Current imaging modalities for diagnosing calcific tendonitis include conventional radiography, ultrasound, and MRI. Radiographic findings of calcium deposition range from fluffy, ill-defined densities (recent deposit) to homogenous, well-defined densities (chronic deposit).3,9,10 Ultrasound typically demonstrates an arc-shaped, nodular, fragmented, or globular hyperechoic focus with acoustic shadowing.9,10 MRI reveals a hypointense mass within or adjacent to a tendon, ligament, joint capsule, or bursa. A paucity of inflammatory changes surrounding the calcium deposit implies chronicity or a postcalcific stage, which is then typically termed calcific tendinosis if associated with a tendon. The imaging diagnosis of calcific tendonitis is given in the setting of pericalcific inflammatory changes on MRI or ultrasound that indicate edema and hyperemia involving the tendon and adjacent soft tissues and/or bone.3,9
This case report serves as a reminder to include calcific tendonitis in the differential diagnosis, even in children.
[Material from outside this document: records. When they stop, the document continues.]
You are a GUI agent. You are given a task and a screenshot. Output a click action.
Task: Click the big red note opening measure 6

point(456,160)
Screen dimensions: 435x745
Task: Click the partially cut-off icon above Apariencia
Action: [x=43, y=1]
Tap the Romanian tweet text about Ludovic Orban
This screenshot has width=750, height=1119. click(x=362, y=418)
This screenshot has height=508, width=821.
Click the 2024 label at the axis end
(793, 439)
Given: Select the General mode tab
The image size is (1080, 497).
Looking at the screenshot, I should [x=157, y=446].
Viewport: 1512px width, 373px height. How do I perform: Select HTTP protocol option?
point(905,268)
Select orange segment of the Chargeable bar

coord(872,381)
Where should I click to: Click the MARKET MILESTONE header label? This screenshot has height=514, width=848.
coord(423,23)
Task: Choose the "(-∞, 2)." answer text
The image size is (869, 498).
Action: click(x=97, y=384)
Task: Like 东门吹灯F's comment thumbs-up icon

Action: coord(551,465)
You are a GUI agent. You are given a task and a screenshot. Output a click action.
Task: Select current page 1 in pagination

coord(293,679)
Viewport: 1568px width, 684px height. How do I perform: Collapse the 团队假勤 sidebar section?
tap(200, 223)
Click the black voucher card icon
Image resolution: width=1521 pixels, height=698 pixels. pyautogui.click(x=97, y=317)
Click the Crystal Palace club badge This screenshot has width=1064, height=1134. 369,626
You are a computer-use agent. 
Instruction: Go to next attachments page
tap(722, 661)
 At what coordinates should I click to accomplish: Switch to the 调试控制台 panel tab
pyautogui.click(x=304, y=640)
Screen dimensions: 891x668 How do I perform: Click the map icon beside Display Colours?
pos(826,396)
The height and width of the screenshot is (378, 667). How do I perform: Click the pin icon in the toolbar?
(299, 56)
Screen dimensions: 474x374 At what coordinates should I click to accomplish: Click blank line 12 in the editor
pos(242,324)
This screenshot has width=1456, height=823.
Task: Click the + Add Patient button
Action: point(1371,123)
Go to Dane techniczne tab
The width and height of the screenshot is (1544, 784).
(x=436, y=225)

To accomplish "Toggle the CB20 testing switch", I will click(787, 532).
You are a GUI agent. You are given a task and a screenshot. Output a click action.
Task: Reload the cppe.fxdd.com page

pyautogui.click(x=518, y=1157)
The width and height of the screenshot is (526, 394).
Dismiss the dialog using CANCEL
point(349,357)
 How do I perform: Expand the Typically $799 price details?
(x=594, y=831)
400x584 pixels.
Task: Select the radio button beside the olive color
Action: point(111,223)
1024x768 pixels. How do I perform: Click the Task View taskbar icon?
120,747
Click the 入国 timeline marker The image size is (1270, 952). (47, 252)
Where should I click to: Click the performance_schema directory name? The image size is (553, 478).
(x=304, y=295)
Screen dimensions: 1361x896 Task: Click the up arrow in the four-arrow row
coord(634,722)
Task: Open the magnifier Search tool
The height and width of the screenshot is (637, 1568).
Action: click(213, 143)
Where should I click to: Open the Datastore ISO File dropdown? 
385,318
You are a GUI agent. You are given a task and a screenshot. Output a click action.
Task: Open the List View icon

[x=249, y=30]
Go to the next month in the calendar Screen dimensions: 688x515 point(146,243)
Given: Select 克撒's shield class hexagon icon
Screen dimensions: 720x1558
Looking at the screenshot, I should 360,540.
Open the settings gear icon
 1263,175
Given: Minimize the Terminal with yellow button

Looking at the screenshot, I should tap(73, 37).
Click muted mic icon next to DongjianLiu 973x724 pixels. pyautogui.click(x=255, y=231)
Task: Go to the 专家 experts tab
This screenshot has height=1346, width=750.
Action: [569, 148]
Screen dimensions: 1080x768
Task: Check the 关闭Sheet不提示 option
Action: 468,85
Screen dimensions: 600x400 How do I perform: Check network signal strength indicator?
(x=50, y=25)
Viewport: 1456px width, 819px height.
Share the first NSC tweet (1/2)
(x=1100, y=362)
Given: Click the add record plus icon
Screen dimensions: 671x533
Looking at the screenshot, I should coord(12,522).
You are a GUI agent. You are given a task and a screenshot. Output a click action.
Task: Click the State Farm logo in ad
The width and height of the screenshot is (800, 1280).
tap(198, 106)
Initial treatment for calcific tendonitis is generally conservative with splint immobilization, nonsteroidal anti-inflammatories, rest, physical therapy, and ice.1,4,9,11,12 Other treatment options include periarticular steroid injections and extracorporeal shockwave therapy.3,11,12 If conservative management fails, calcific tendonitis may be managed surgically.3,12 With recognition of typical radiographic and sonographic appearance and clinical characteristics, one may avoid advanced imaging, antibiotic therapy, and biopsy.